Contributes to a cybersecurity vision that aligns with the organization's vision and strategic plan. Utilizes solid understanding of device and system connectivity concepts in a medical device domain. Provides direction to technical team members that are accountable for implementing cybersecurity, integration, and connectivity deliverables. Exhibits creativity and innovation in completing divisional and cross-functional/business unit goals and objectives.

What you'll be doing:

• Lead execution of cybersecurity projects across multiple products at all stages of product development, from concept through design, regulatory approval, launch, maintenance, and discontinuation.

• Own cybersecurity roadmaps, vendor engagement, and strategic efforts (including penetration testing, product certification, etc.)

• Collaborate with cybersecurity leaders across the organization to develop, improve, and implement product security processes, tool, governance, and best practices.

• Provide technical leadership and development of team members.

• Drive transparent communication about security risk of product portfolio, identify continuous improvement opportunities, and lead risk reduction efforts.

• Communicate and drive understanding of product security health, vulnerabilities, and escalations with business and regulatory leaders.

• Participate in industry activities, staying aligned with and strategically driving guidance and regulations.

What you'll bring:

• BS in computer science, engineering, mathematics, information management, or related field with 12+ years of industry experience.

• 5 + years of experience in industry (healthcare/medical devices preferred)

• Subject matter expert knowledge of best practices for cybersecurity across all stages of product development.

• Experience with threat modeling, penetration testing, fuzz testing, vulnerability scanning, secure code analysis.

• Experience with cybersecurity related software such as Blackduck, Coverity, etc.

• Experience dealing with threat intelligence, CWEs and CVEs.

• Familiarity with cybersecurity related organizations and certifications such as UL (UL-2900), ICS-CERT, FIPS 140, etc.

• Experience with cybersecurity functionality on embedded systems and hosted software applications.

• Experience with design control requirements (CFR 820.30, ISO 13485), risk management (ISO 14971), and regulatory guidance

• Requires strong organization and communication skills, with the ability to interface with both technical and non-technical personnel.

• Medical device experience a plus.

Applicants must be authorized to work for any employer in the U.S. We are unable to sponsor or take over sponsorship of an employment visa at this time.

Baxter is committed to supporting the needs for flexibility in the workplace.
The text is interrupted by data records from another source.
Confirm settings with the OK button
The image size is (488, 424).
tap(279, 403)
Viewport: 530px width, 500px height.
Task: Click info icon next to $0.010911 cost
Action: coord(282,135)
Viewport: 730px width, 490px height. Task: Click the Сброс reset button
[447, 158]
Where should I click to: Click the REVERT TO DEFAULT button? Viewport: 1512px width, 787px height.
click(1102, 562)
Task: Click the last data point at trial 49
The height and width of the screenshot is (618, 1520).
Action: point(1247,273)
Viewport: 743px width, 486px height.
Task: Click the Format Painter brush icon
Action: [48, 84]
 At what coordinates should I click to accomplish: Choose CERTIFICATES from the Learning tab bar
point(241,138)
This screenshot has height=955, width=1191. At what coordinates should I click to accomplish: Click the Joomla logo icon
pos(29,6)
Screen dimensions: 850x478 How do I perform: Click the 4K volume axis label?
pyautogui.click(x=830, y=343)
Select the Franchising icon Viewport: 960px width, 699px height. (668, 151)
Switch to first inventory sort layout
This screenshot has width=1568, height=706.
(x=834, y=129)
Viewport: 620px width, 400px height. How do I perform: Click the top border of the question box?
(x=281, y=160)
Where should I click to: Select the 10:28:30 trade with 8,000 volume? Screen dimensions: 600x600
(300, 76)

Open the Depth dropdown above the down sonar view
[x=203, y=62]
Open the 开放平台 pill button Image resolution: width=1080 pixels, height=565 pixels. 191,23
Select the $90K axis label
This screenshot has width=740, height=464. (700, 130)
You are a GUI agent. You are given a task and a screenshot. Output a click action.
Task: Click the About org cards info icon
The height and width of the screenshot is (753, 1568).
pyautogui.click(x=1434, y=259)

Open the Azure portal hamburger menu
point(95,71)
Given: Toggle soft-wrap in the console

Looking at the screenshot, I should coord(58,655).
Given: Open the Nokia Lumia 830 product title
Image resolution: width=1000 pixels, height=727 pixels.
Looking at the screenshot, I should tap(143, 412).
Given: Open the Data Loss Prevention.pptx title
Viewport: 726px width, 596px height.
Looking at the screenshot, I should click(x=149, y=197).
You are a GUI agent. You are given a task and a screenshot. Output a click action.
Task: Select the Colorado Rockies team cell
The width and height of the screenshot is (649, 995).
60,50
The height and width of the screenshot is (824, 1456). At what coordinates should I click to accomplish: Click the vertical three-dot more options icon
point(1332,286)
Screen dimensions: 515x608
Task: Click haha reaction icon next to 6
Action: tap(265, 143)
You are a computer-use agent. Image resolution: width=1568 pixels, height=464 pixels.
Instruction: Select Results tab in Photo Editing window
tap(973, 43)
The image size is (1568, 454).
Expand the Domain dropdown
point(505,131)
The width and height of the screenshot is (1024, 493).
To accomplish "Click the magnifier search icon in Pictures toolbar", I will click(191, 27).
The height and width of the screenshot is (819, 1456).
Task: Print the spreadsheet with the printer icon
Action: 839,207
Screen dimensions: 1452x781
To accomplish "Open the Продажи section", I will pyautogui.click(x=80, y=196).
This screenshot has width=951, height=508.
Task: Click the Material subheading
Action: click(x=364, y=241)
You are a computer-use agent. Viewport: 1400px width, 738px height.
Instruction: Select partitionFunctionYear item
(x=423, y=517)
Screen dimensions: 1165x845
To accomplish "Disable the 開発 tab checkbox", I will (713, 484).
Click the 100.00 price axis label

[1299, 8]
We do so through our flexible workplace policy which includes a minimum of 3 days a week onsite. This policy provides the benefits of connecting and collaborating in-person in support of our Mission.

We understand compensation is an important factor as you consider the next step in your career. At Baxter, we are committed to equitable pay for all employees, and we strive to be more transparent with our pay practices. The estimated base salary for this position is $152,000 to $209,000 annually. The estimated range is meant to reflect an anticipated salary range for the position. We may pay more or less than of the anticipated range based upon market data and other factors, all of which are subject to change. Individual pay is based on upon location, skills and expertise, experience, and other relevant factors. This position may also be eligible for discretionary bonuses. For questions about this, our pay philosophy, and available benefits, please speak to the recruiter if you decide to apply and are selected for an interview.